KETERLIBATAN GASTROINTESTINAL
Keterlibatan saluran GI sering terjadi pada SSc. Gejala esofageal dapat
merespon dengan sangat baik terhadap penghambat pompa dan agen yang
meningkatkan tonus sfingter esofagus bawah, seperti domperidon, walaupun
pengobatan dosis tinggi dapat dikaitkan dengan peningkatan risiko aritmia
jantung. Keterlibatan Midgut memiliki banyak bentuk. Pseudoobstruksi pada
awalnya membutuhkan manajemen konservatif, tetapi selanjutnya mungkin
diperlukan suplementasi gizi parenteral. Pertumbuhan bakteri usus kecil dapat
diobati dengan antibiotik spektrum luas, dan insufisiensi pankreas mungkin
memerlukan suplementasi enzim. Keterlibatan usus besar merupakan suatu
tantangan tersendiri. Inkontinensia anorektal terkadang merespon dengan baik
terhadap stimulator saraf sakral implan atau pendekatan yang tidak terlalu rumit,
seperti injeksi bioplastik untuk meningkatkan massa sfingter anal internal. Prolaps
rektum mungkin memerlukan intervensi bedah tambahan. Konstipasi kronis,
kadang-kadang dengan diare overflow juga merupakan masalah yang umum
ditemukan. Dianjurkan untuk melakukan penyesuaian diet dan penggunaan
perangsang, pelunak, atau bulking, tetapi pendekatan individual dengan
keterlibatan pasien substansial umumnya pendekatan yang paling
sukses. Terkadang diperlukan kolostomi, tetapi penggunaannya hanya sesuai pada
sejumlah kasus yang sangat terbatas.
KRISIS RENAL SKLERODERMA (Scleroderma Renal Crisis)

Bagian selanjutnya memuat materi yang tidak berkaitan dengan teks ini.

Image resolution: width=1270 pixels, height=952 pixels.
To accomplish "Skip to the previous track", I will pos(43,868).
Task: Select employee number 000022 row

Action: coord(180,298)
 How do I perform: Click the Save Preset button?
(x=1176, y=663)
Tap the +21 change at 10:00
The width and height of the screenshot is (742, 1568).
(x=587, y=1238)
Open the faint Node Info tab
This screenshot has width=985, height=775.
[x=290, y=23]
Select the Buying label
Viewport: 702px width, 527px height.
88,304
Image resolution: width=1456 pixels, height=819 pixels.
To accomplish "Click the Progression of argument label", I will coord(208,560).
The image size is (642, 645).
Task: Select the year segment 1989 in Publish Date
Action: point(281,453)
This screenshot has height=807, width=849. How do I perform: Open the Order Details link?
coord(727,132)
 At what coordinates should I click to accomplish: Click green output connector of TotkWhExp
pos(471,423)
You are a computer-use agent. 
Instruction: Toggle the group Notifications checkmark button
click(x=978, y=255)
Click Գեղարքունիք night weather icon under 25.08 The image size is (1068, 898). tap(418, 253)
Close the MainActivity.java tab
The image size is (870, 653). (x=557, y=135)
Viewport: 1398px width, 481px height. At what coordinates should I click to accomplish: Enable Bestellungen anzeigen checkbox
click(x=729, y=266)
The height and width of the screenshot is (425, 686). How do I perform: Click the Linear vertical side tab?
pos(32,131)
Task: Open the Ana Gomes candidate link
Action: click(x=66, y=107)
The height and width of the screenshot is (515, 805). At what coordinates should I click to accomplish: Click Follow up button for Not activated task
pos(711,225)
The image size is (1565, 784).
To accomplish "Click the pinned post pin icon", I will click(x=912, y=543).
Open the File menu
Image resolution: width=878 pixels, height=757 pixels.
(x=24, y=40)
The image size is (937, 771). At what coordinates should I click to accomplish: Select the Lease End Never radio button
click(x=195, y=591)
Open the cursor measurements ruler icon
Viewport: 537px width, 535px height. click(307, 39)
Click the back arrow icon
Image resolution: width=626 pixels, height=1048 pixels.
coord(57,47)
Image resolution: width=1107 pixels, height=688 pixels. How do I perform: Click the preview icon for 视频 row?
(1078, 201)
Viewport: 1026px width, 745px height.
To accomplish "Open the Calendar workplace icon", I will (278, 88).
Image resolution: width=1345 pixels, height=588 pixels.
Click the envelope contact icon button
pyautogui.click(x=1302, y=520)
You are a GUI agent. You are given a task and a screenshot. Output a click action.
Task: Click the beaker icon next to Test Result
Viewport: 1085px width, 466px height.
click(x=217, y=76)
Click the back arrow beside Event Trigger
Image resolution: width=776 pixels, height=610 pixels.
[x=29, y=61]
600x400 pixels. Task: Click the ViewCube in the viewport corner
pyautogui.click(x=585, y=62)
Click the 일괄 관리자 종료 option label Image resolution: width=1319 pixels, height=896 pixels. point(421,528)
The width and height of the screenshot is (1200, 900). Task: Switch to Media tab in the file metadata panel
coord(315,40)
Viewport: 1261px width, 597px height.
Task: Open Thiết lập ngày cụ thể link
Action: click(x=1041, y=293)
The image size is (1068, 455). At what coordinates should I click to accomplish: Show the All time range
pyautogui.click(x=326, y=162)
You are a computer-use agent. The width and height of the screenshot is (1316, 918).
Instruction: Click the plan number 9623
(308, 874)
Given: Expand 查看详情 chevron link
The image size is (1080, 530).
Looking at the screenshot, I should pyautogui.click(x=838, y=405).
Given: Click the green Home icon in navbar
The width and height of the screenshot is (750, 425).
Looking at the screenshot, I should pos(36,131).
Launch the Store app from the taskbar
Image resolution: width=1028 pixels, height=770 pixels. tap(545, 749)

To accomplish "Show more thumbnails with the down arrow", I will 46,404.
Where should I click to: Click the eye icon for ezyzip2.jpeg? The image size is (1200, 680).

Secara keseluruhan, sekitar dua-pertiga dari kasus SRC memerlukan terapi
ginjal pengganti. Dari jumlah tersebut, sekitar setengah dari kasus yang pulih
cukup untuk menghentikan kebutuhan dialisis. Pemulihan ini dapat terjadi selama
24 bulan setelah krisis ginjal, sehingga keputusan tentang transplantasi ginjal
harus ditunda tergantung pada hasilnya. Kemungkinan pemulihan yang terlambat
membedakan SRC dari penyebab lain gagal ginjal stadium akhir. Hasil ini
dimungkinkan melalui penggunaan penghambat enzim pengonversi angiotensin
sebagai terapi rutin untuk SRC. Sebelum ketersediaan terapi, mortalitas SRC lebih
besar dari 90% pada 12 bulan. Aspek paling penting dari manajemen SRC adalah
identifikasi dan pengobatan hipertensi yang signifikan dalam konteks
scleroderma, dengan inisiasi penghambat enzim pengonversi angiotensin. Kondisi
ini adalah keadaan darurat medis dan segala bentuk gangguan ginjal atau
kerusakan organ akhir harus segera dirawat di rumah sakit.
Tabel 63-10 menggambarkan frekuensi keterlibatan organ dalam 2
jaringan SSC pada populasi Jerman dan Inggris.
TERAPI SUPORTIF LAINNYA
Semua pendekatan terapi spesifik organ ini memerlukan beberapa langkah
suportif umum untuk membantu pasien. Langkah-langkah umum
termasuk rekomendasi untuk menjaga kebersihan rumah dan kehangatan tubuh
serta mengoptimalkan status gizi. Penting pula untuk menyediakan lilin parafin
dan memfasilitasi terapi fisik. Pasien perlu diajari untuk menangani komplikasi
kehidupan sehari-hari dan mengenali gejala-gejala awal yang mengindikasikan
perkembangan penyakit dan keterlibatan organ baru.